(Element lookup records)
%%

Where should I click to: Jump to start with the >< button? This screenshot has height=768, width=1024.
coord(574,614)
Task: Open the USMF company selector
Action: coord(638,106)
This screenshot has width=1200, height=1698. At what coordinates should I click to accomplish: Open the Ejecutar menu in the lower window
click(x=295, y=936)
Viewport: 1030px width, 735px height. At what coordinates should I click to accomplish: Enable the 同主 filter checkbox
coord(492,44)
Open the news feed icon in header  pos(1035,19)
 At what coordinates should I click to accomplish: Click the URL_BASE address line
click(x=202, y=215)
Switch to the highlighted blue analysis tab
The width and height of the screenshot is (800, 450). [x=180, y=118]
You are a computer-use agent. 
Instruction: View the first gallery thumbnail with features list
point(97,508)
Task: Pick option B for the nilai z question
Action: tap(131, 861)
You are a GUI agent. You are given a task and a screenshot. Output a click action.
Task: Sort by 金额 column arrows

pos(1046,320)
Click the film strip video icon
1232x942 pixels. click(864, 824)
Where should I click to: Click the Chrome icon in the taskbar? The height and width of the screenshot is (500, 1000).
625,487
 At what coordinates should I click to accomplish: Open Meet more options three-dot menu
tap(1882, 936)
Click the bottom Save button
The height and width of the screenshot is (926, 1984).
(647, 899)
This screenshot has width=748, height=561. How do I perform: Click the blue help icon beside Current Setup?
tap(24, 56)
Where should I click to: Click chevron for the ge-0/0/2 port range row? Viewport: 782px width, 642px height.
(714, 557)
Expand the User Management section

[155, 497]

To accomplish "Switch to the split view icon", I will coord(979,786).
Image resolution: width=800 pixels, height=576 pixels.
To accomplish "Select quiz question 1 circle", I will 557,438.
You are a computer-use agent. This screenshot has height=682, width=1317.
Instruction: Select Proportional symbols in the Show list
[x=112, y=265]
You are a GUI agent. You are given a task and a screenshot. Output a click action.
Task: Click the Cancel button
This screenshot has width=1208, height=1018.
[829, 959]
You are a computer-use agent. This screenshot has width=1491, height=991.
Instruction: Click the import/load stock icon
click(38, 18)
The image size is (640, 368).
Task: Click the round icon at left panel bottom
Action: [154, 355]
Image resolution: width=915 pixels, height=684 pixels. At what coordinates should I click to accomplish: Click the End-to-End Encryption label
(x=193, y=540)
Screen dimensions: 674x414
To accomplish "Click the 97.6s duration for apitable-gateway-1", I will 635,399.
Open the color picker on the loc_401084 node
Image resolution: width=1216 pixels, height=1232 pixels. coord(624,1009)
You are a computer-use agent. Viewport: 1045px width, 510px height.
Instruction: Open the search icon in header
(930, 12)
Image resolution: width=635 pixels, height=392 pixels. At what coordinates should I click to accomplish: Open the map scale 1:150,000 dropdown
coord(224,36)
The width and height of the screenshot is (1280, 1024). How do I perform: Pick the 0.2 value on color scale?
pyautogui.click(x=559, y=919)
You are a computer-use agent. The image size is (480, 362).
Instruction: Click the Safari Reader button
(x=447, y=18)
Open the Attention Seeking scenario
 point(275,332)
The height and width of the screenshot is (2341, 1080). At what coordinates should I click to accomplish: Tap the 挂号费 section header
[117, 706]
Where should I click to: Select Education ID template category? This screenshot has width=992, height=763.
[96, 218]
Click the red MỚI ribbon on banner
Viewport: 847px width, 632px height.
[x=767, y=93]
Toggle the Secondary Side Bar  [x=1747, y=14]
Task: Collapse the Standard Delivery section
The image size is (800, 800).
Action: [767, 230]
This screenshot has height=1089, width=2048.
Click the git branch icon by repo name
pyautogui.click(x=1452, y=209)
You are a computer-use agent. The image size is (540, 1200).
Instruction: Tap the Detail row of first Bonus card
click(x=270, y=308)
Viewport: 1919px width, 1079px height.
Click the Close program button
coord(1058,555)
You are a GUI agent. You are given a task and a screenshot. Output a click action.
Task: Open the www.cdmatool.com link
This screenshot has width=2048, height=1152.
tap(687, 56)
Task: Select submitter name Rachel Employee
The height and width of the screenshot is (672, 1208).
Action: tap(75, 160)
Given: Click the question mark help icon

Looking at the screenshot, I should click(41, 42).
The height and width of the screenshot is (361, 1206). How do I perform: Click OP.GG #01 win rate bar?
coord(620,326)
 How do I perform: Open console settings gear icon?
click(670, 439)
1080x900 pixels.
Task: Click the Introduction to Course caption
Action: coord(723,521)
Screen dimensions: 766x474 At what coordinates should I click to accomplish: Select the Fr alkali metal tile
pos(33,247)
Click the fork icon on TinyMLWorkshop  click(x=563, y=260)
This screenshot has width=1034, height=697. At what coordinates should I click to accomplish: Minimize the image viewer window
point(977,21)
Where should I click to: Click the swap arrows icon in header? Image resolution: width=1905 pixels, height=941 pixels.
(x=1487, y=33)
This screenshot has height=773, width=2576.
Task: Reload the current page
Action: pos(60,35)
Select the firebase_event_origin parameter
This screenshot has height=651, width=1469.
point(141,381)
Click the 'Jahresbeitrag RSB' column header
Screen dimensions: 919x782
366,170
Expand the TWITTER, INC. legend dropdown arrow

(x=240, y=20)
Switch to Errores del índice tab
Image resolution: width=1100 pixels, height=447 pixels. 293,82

%%

EXERCISE INSTRUCTIONS:
Rewrite all of the entries above, replacing each occurrence of "At what coordinates should I click to accomplish" with "Where do I click to accomplish" and leaving everything else unchanged.

SOLUTION:
Where should I click to: Jump to start with the >< button? This screenshot has height=768, width=1024.
coord(574,614)
Task: Open the USMF company selector
Action: coord(638,106)
This screenshot has width=1200, height=1698. Where do I click to accomplish: Open the Ejecutar menu in the lower window
click(x=295, y=936)
Viewport: 1030px width, 735px height. Where do I click to accomplish: Enable the 同主 filter checkbox
coord(492,44)
Open the news feed icon in header  pos(1035,19)
 Where do I click to accomplish: Click the URL_BASE address line
click(x=202, y=215)
Switch to the highlighted blue analysis tab
The width and height of the screenshot is (800, 450). [x=180, y=118]
You are a computer-use agent. 
Instruction: View the first gallery thumbnail with features list
point(97,508)
Task: Pick option B for the nilai z question
Action: tap(131, 861)
You are a GUI agent. You are given a task and a screenshot. Output a click action.
Task: Sort by 金额 column arrows

pos(1046,320)
Click the film strip video icon
1232x942 pixels. click(864, 824)
Where should I click to: Click the Chrome icon in the taskbar? The height and width of the screenshot is (500, 1000).
625,487
 Where do I click to accomplish: Open Meet more options three-dot menu
tap(1882, 936)
Click the bottom Save button
The height and width of the screenshot is (926, 1984).
(647, 899)
This screenshot has width=748, height=561. How do I perform: Click the blue help icon beside Current Setup?
tap(24, 56)
Where should I click to: Click chevron for the ge-0/0/2 port range row? Viewport: 782px width, 642px height.
(714, 557)
Expand the User Management section

[155, 497]

To accomplish "Switch to the split view icon", I will coord(979,786).
Image resolution: width=800 pixels, height=576 pixels.
To accomplish "Select quiz question 1 circle", I will 557,438.
You are a computer-use agent. This screenshot has height=682, width=1317.
Instruction: Select Proportional symbols in the Show list
[x=112, y=265]
You are a GUI agent. You are given a task and a screenshot. Output a click action.
Task: Click the Cancel button
This screenshot has width=1208, height=1018.
[829, 959]
You are a computer-use agent. This screenshot has width=1491, height=991.
Instruction: Click the import/load stock icon
click(38, 18)
The image size is (640, 368).
Task: Click the round icon at left panel bottom
Action: [154, 355]
Image resolution: width=915 pixels, height=684 pixels. Where do I click to accomplish: Click the End-to-End Encryption label
(x=193, y=540)
Screen dimensions: 674x414
To accomplish "Click the 97.6s duration for apitable-gateway-1", I will 635,399.
Open the color picker on the loc_401084 node
Image resolution: width=1216 pixels, height=1232 pixels. coord(624,1009)
You are a computer-use agent. Viewport: 1045px width, 510px height.
Instruction: Open the search icon in header
(930, 12)
Image resolution: width=635 pixels, height=392 pixels. Where do I click to accomplish: Open the map scale 1:150,000 dropdown
coord(224,36)
The width and height of the screenshot is (1280, 1024). How do I perform: Pick the 0.2 value on color scale?
pyautogui.click(x=559, y=919)
You are a computer-use agent. The image size is (480, 362).
Instruction: Click the Safari Reader button
(x=447, y=18)
Open the Attention Seeking scenario
 point(275,332)
The height and width of the screenshot is (2341, 1080). Where do I click to accomplish: Tap the 挂号费 section header
[117, 706]
Where should I click to: Select Education ID template category? This screenshot has width=992, height=763.
[96, 218]
Click the red MỚI ribbon on banner
Viewport: 847px width, 632px height.
[x=767, y=93]
Toggle the Secondary Side Bar  [x=1747, y=14]
Task: Collapse the Standard Delivery section
The image size is (800, 800).
Action: [767, 230]
This screenshot has height=1089, width=2048.
Click the git branch icon by repo name
pyautogui.click(x=1452, y=209)
You are a computer-use agent. The image size is (540, 1200).
Instruction: Tap the Detail row of first Bonus card
click(x=270, y=308)
Viewport: 1919px width, 1079px height.
Click the Close program button
coord(1058,555)
You are a GUI agent. You are given a task and a screenshot. Output a click action.
Task: Open the www.cdmatool.com link
This screenshot has width=2048, height=1152.
tap(687, 56)
Task: Select submitter name Rachel Employee
The height and width of the screenshot is (672, 1208).
Action: tap(75, 160)
Given: Click the question mark help icon

Looking at the screenshot, I should click(41, 42).
The height and width of the screenshot is (361, 1206). How do I perform: Click OP.GG #01 win rate bar?
coord(620,326)
 How do I perform: Open console settings gear icon?
click(670, 439)
1080x900 pixels.
Task: Click the Introduction to Course caption
Action: coord(723,521)
Screen dimensions: 766x474 Where do I click to accomplish: Select the Fr alkali metal tile
pos(33,247)
Click the fork icon on TinyMLWorkshop  click(x=563, y=260)
This screenshot has width=1034, height=697. Where do I click to accomplish: Minimize the image viewer window
point(977,21)
Where should I click to: Click the swap arrows icon in header? Image resolution: width=1905 pixels, height=941 pixels.
(x=1487, y=33)
This screenshot has height=773, width=2576.
Task: Reload the current page
Action: pos(60,35)
Select the firebase_event_origin parameter
This screenshot has height=651, width=1469.
point(141,381)
Click the 'Jahresbeitrag RSB' column header
Screen dimensions: 919x782
366,170
Expand the TWITTER, INC. legend dropdown arrow

(x=240, y=20)
Switch to Errores del índice tab
Image resolution: width=1100 pixels, height=447 pixels. 293,82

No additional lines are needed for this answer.